Earlier this month Georgetown University students were called to account for a decision made in 1838 by the institution’s founders. Nearly 180 years ago in a horrific act of evil, the head Jesuits at the then-struggling Catholic university sold 272 slaves — men, women and children — to Louisiana plantations to keep the school afloat.

The hypocrisy and shame of this decision cannot be understated. But as an undergraduate enrolled at Georgetown University today, in 2019, it was not my choice, nor my classmates’, and none of us are even remotely guilty of this heinous act.

Yet on April 11 a majority of my classmates approved a student government measure seeking to raise our annual tuition to create a fund benefiting the descendants’ families today.

Many of my peers who voted yes insist we owe this money. They claim that our benefits from a Georgetown education implicate us in these historical sins.
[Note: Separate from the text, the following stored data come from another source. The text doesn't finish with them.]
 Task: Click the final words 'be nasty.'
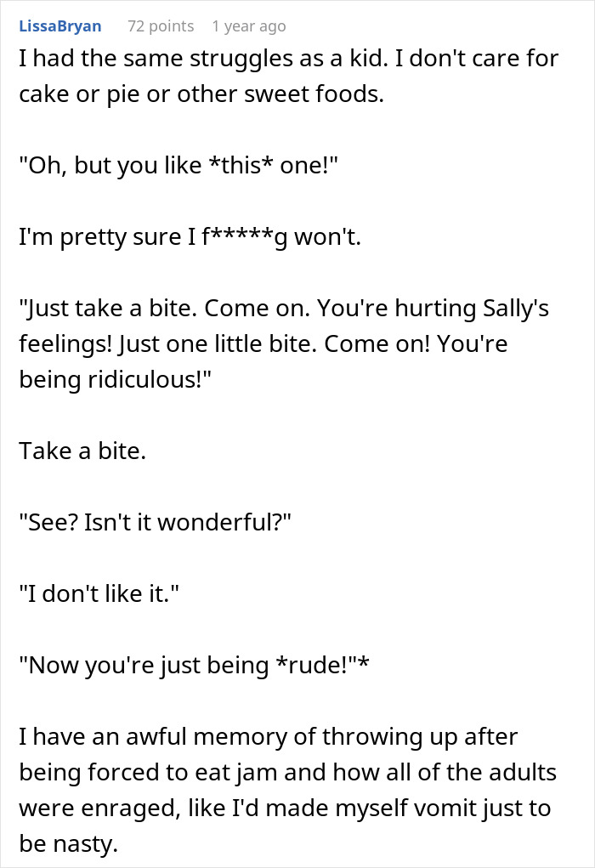pyautogui.click(x=69, y=844)
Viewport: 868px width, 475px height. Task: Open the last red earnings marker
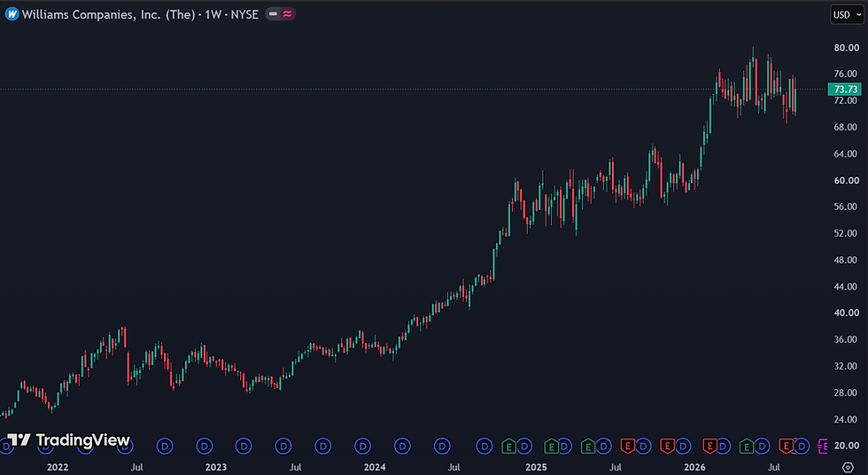(786, 446)
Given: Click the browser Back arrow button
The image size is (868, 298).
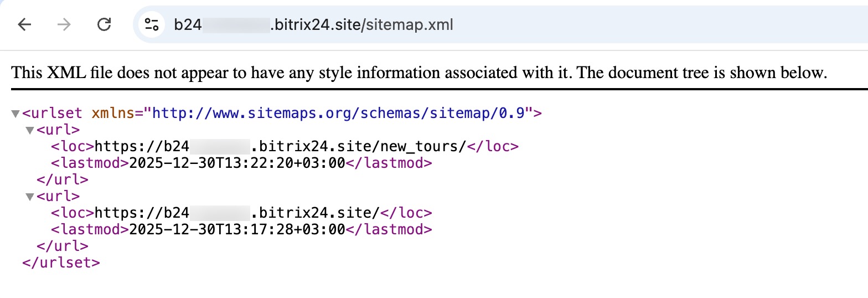Looking at the screenshot, I should (24, 25).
I reject this argument.

I don’t owe reparations for slavery. In fact, none of us do.

This “collective guilt” justification depends on the destruction of the individual that is antithetical to our nation’s founding and my university’s principles. It’s authoritarian and regressive, extremely dangerous in its own right. To suggest that I am guilty and owe a debt for a crime I never committed is little more than a gaslighting fraud.

The notion that the sins of centuries’ past carry down through bloodlines, or even institutions, represents a risky step backward in our trek toward freedom. I would never participate in the disgusting practice of slave trade and thus shouldn’t face the repercussions.

Besides, nearly all of America, and the vast majority of the world for that matter, was at least originally constructed on the back of slave labor. Historical conquering and bloodshed leaves no hands clean. Taking this corrosive collectivism to its logical conclusion, everyone’s ancestors owe another’s something. We would all be paying each other in an infinite regress.

There is simply no limiting principle. At Georgetown, for example, students voted to essentially tax themselves $27.20 per semester to honor the 272 slaves sold. The fee is purely symbolic, an arbitrary dollar amount charged to innocent students as they pursue their degrees.

But why not $500 a semester, or $1,000? What’s the value of the human lives sold all those years ago? Infinite I would suppose.

Ultimately, charitable giving must be a choice. I’ve contributed to the Georgetown Memory Project and I implore you to do the same. This nonprofit uses historical and biological resources to assist the descendants of the slaves sold by Georgetown.

It’s one good cause among many. We can all chip in more to help our neighbors, especially those who may not know their history. There are limitless ways Americans should and do support each other, but no one absent that harbor two centuries ago deserves blame for this atrocity.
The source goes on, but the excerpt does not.